TALK IS CHEAP
By Kathryn Tully
Companies with European operations are discussing SEPA, but so far they are not doing much.
The European Commission’s announcement that February 1, 2014, is the deadline by which banks and corporates must process credit transfers and direct debits through the Single Euro Payments Area has served as a wake-up call. Corporations, including those that had assumed SEPA would never be legally enforced, are beginning to plan for compliance.
The earliest adopters were multinationals that were already implementing companywide payment centralization and standardization programs, particularly utilities and telecoms companies, which have millions of direct-debit customers to migrate to SEPA-compliant solutions. Since March this year, however, companies across all sectors—from oil and gas to pensions—have been on the case.
“There’s been a massive ramp-up of corporate action on SEPA. We really noticed the pickup begin at the end of March,” says Garry Young, director of corporate services at Logica, which is working with several new bank partners, including Rabobank, to help their corporate clients implement SEPA programs.
Young, Logica: The last thing companies want is for their French, German and Italian subsidiaries to implement different SEPA solutions |
But many companies have made little progress yet. Ad van der Poel, product executive for payments and receivables for global treasury solutions, EMEA, at Bank of America Merrill Lynch, says: “I think actual activity will start in the second half of this year.”
Companies may have their work cut out for them.
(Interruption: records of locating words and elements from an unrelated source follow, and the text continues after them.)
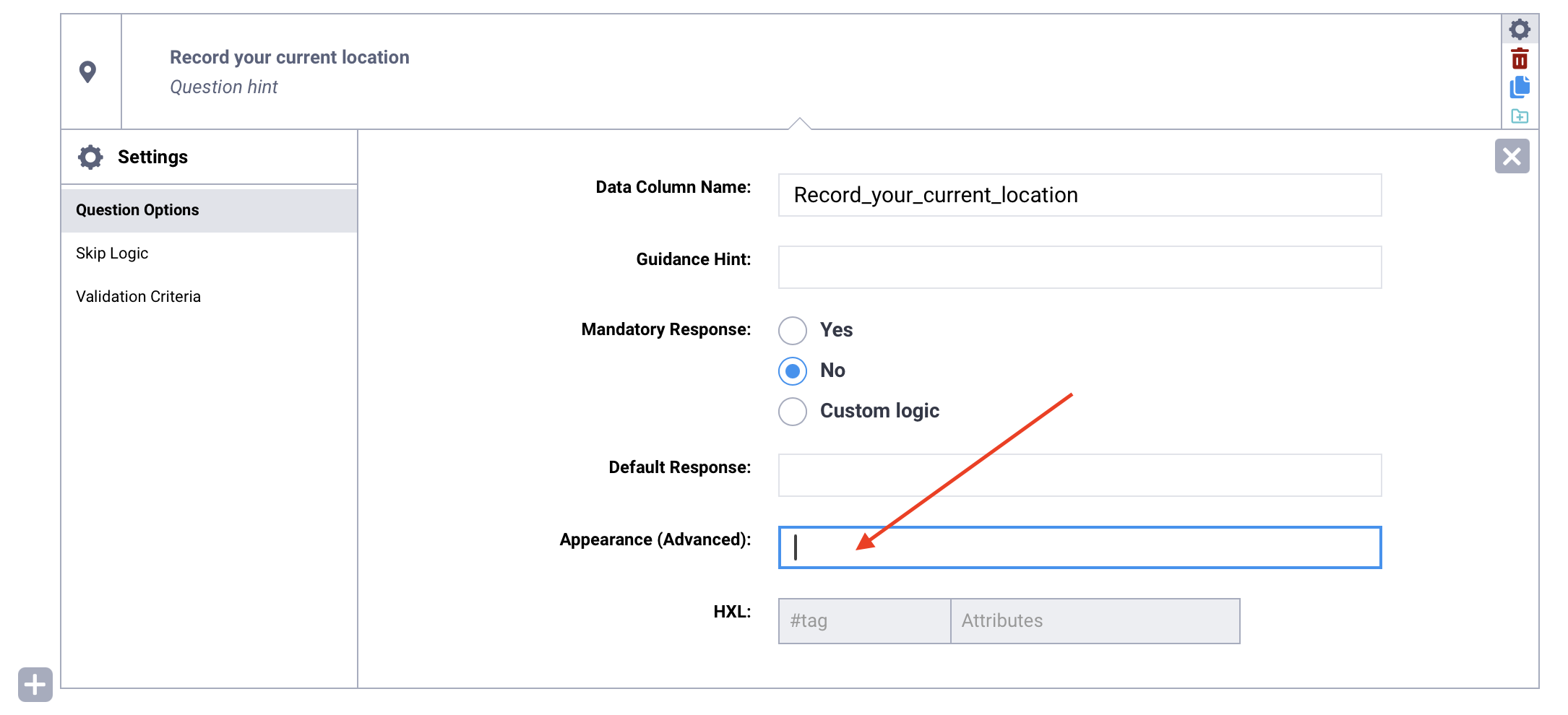Click the location pin question type icon

coord(88,72)
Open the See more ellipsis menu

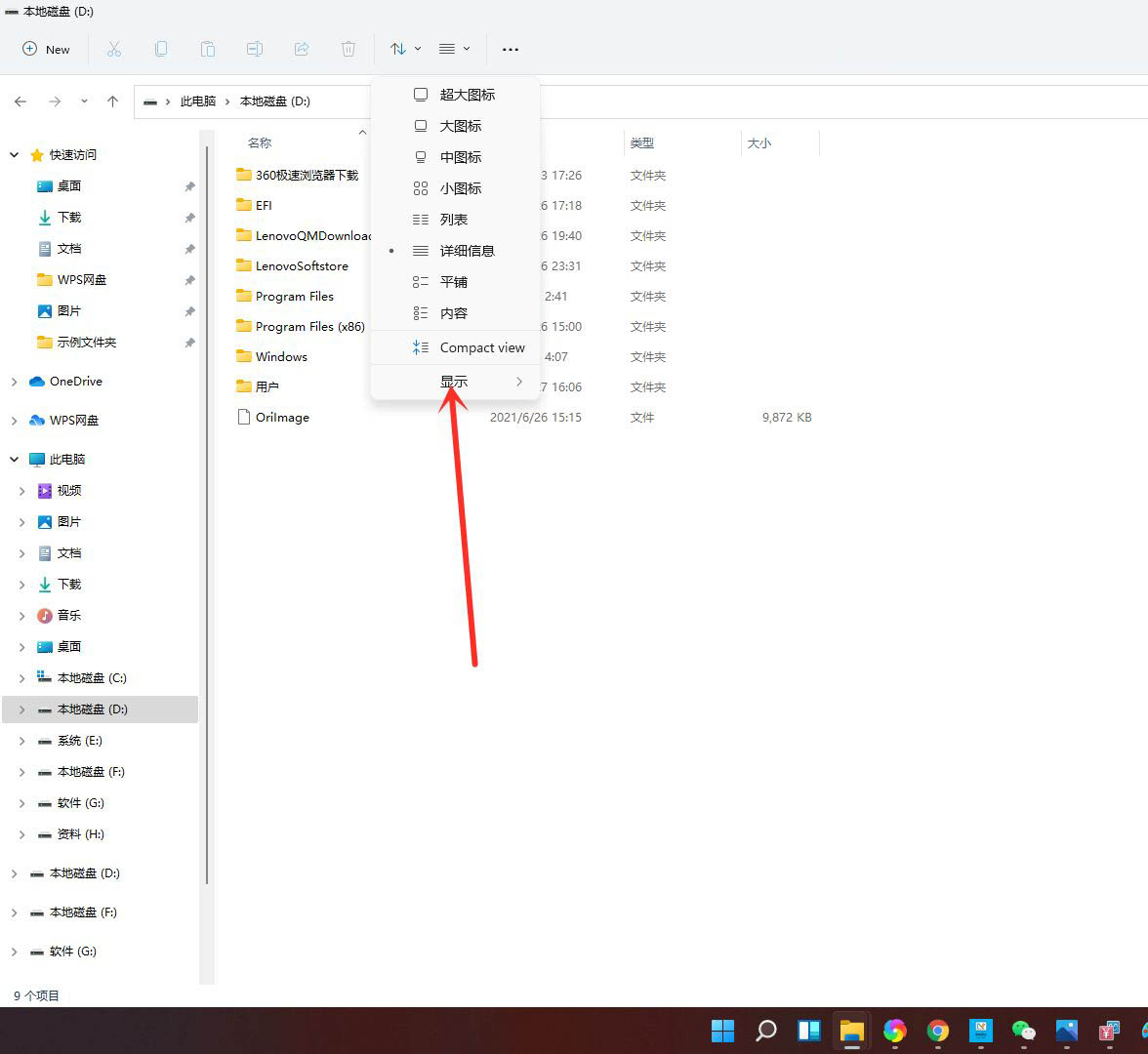point(510,49)
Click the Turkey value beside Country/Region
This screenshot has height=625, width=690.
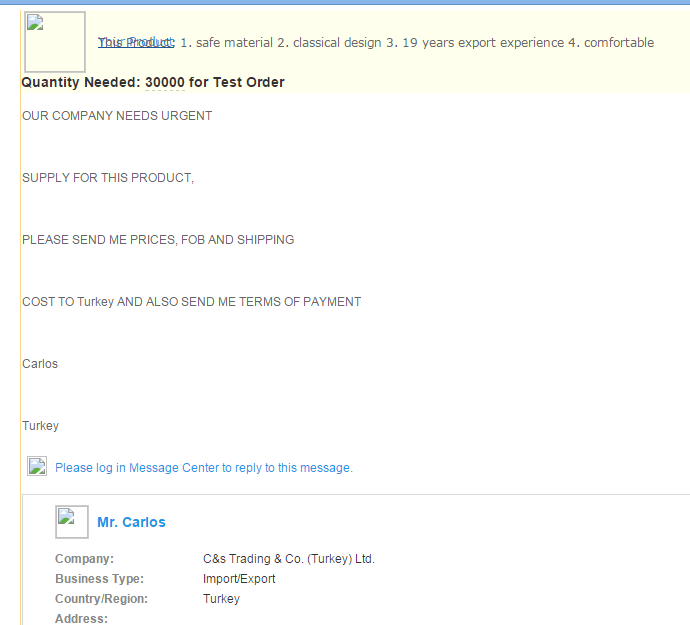click(221, 599)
Almost 30% of SEPA-eligible credit transfers throughout the eurozone were processed through SEPA payment instruments in May, but less than 1% of SEPA-eligible direct debits were processed under SEPA. Migrating the vast numbers of direct-debit mandates from legacy payment instruments to SEPA will present one of the biggest challenges and costs, whether companies use a third-party mandate manager system or choose to do it themselves.
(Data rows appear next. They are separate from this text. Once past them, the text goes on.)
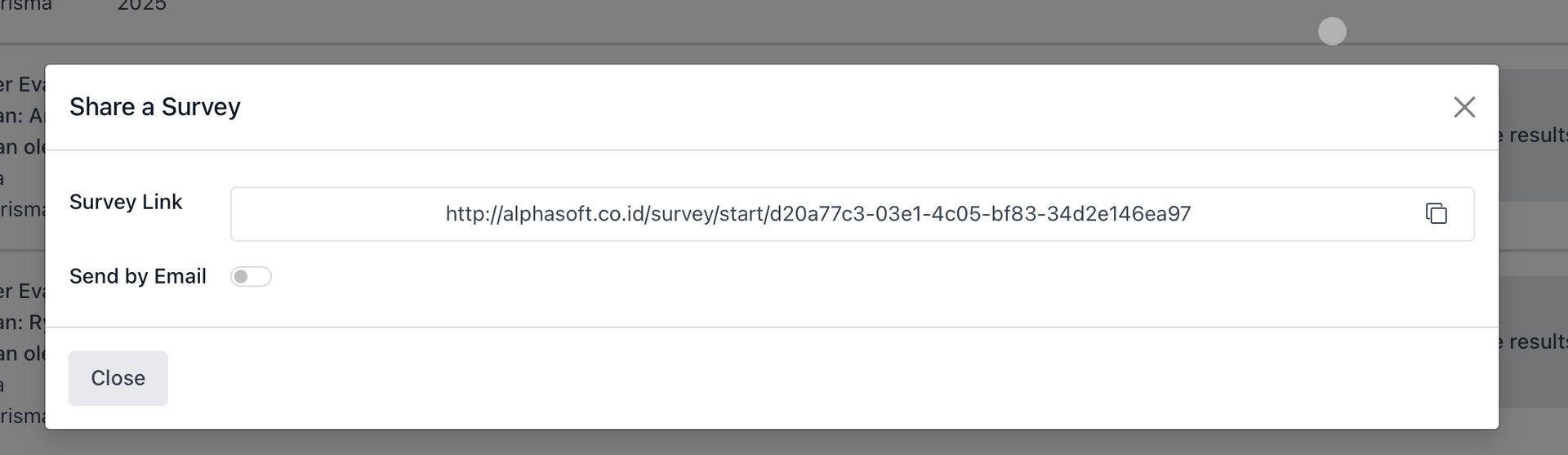Click the "Survey Link" label
Viewport: 1568px width, 455px height.
(126, 202)
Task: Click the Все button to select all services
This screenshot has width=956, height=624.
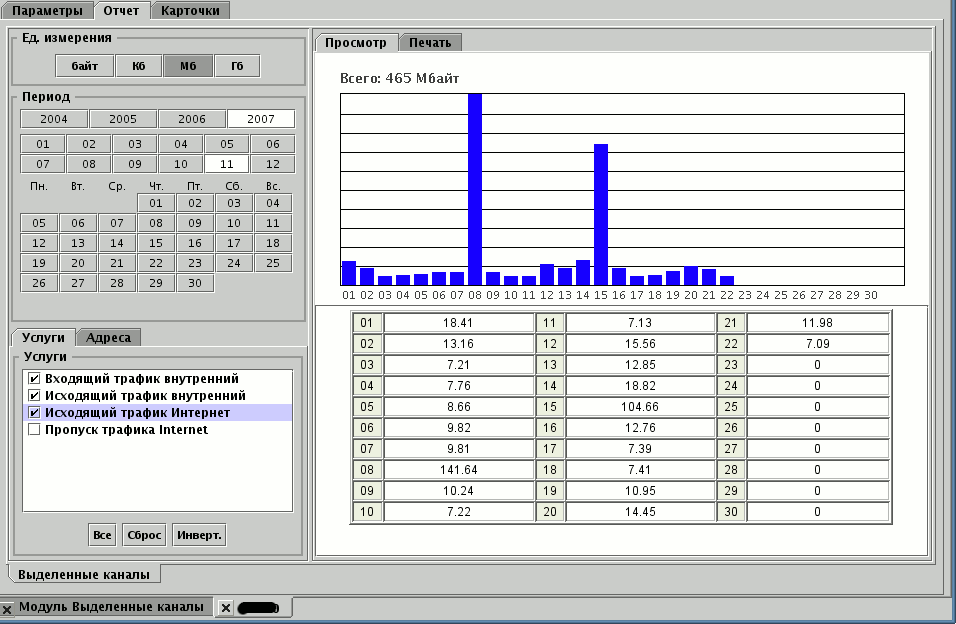Action: 102,535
Existing mandates can be grandfathered, but need to include SEPA-specific data, and the creditor must maintain those mandates. Companies operating in several countries with separate enterprise resource planning (ERP) systems may also require several different interfaces to their mandate manager. Credit transfers, though less problematic, also need to be communicated in IBAN/BIC (international bank account number/bank identifier code) and will require changes to a company’s communication with counterparties, to its database and ERP system and to its reconciliation.
For some corporates questions remain about the implementation process—for example, whether their banks can support their clients’ migrating to the XML formats that are mandatory for SEPA transactions. Resolving these issues is also delaying migration.
RISKS TO THE SEPA VISION
The worsening European debt crisis has prompted some corporates to question whether a single euro payments system is even viable. Van der Poel says: “Corporates outside the eurozone are asking whether they need to invest in SEPA when there’s a risk of the euro disappearing altogether.”
“Corporates outside the eurozone are asking whether they need to invest in SEPA when there’s a risk of the euro disappearing altogether”
– Ad van der Poel, Bank of America Merrill Lynch
Van der Poel notes that this is highly unlikely. “Even if it did occur, a pan-European, multicurrency system could still survive,” he says. “So with the end date in place, corporates still need to ensure they are SEPA-compliant.”
For Young the biggest risk to SEPA is that companies pursue a short-term fix and miss the benefits of rationalization and standardization that SEPA should deliver in improved cash visibility and control, risk reduction and lower costs. “The last thing companies want is for their French, German and Italian subsidiaries to implement different SEPA solutions,” Young says. “They could end up with more costs, more risk and less visibility.”